Publié le 11 janvier 2008 par Julien Peltier
La légende veut qu’alors qu’il surveillait ses filles en train de s’amuser dans un jardin public, Walt Disney qui s’ennuyait eut l’idée de créer un parc dans lequel les enfants et les parents pourraient s’amuser ensemble. C’est ainsi que Walt Disney, s’appuyant sur la popularité et la richesse de son univers créa en 1955 le premier parc à thème au monde, Disneyland, en Californie à Anaheim. D'autres projets naîtront dans la foulée... et traverseront l'Océan Pacifique.

Et Disney créa le Parc à Thème...
Le parc d'Anaheim, premier du genre, est constitué de quatre « pays » ou « land » de base, c’est à dire des zones où les décors et les attractions se rapportent à un même thème, comme tous les autres qui suivront. Une Main Street sert d’entrée. C’est une large avenue bordée de commerces, de restaurants qui débouche sur le château au cœur du Parc. Il est toujours tiré d’un des contes portés à l’écran par Disney et diffère parfois d’un parc à l’autre. Ces six éléments sont communs à tous les parcs (à quelques variantes près comme nous le verrons plus loin) et constituent ce que Walt Disney a baptisé « Le Royaume Magique ».

Entrée du Parc Disneyland à l’origine (1955)

Données enregistrées |

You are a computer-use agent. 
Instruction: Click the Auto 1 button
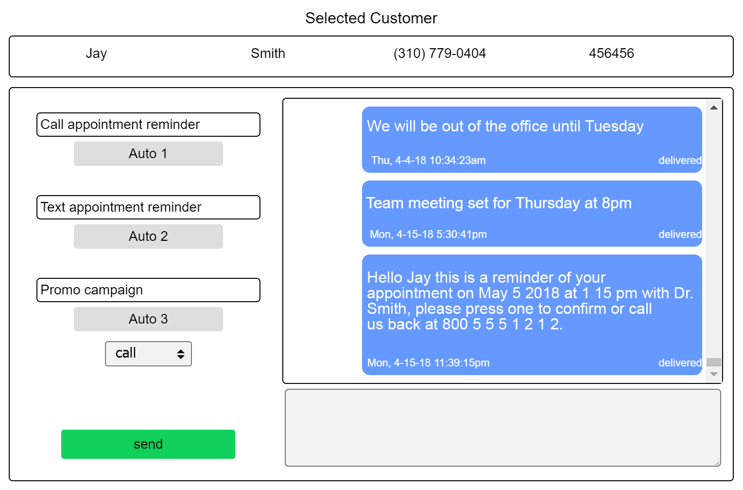[x=148, y=154]
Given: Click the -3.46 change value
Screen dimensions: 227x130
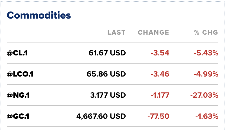Looking at the screenshot, I should (x=160, y=74).
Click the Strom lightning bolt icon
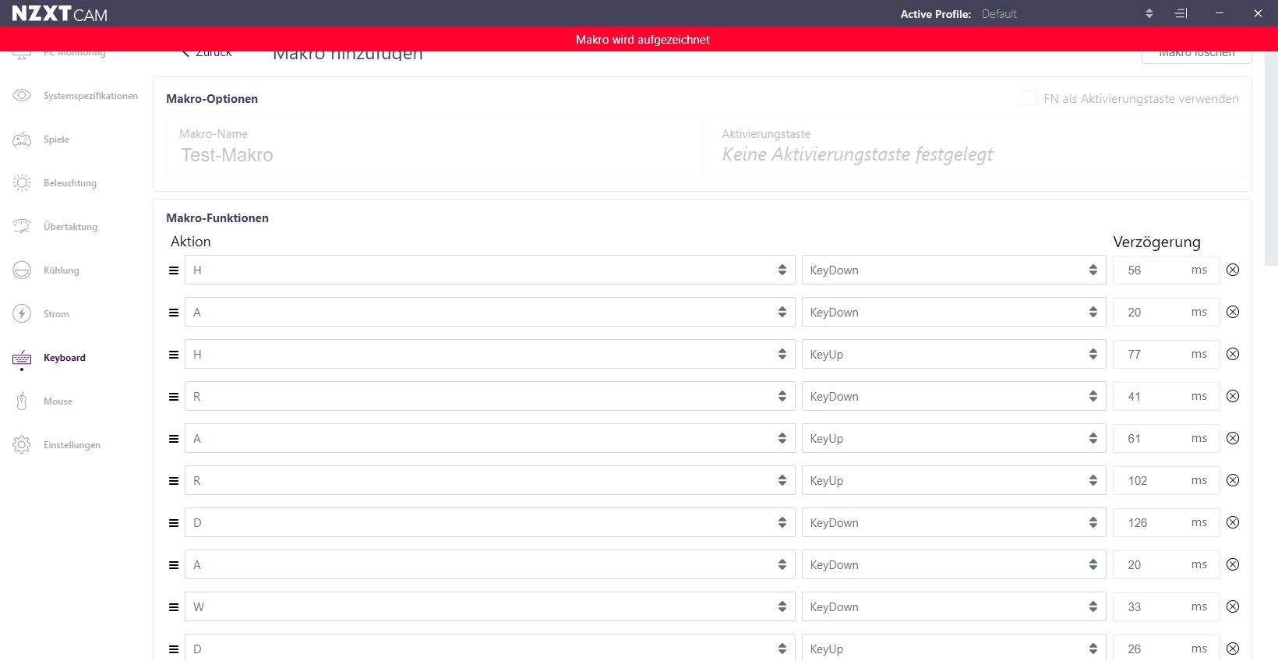Image resolution: width=1278 pixels, height=661 pixels. (22, 314)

Travail à faire |
1. D'après l'extrait cité, en quelle année et dans quelle ville Walt Disney créa-t-il le premier parc à thème au monde ?
2. Recopiez le passage de l'extrait cité qui s'ouvre sur les mots « Publié le 11 » et se clôt sur « traverseront l'Océan Pacifique. ».

Résultats des exercices |
1. En 1955, à Anaheim, en Californie.

2.
Publié le 11 janvier 2008 par Julien Peltier
La légende veut qu’alors qu’il surveillait ses filles en train de s’amuser dans un jardin public, Walt Disney qui s’ennuyait eut l’idée de créer un parc dans lequel les enfants et les parents pourraient s’amuser ensemble. C’est ainsi que Walt Disney, s’appuyant sur la popularité et la richesse de son univers créa en 1955 le premier parc à thème au monde, Disneyland, en Californie à Anaheim. D'autres projets naîtront dans la foulée... et traverseront l'Océan Pacifique.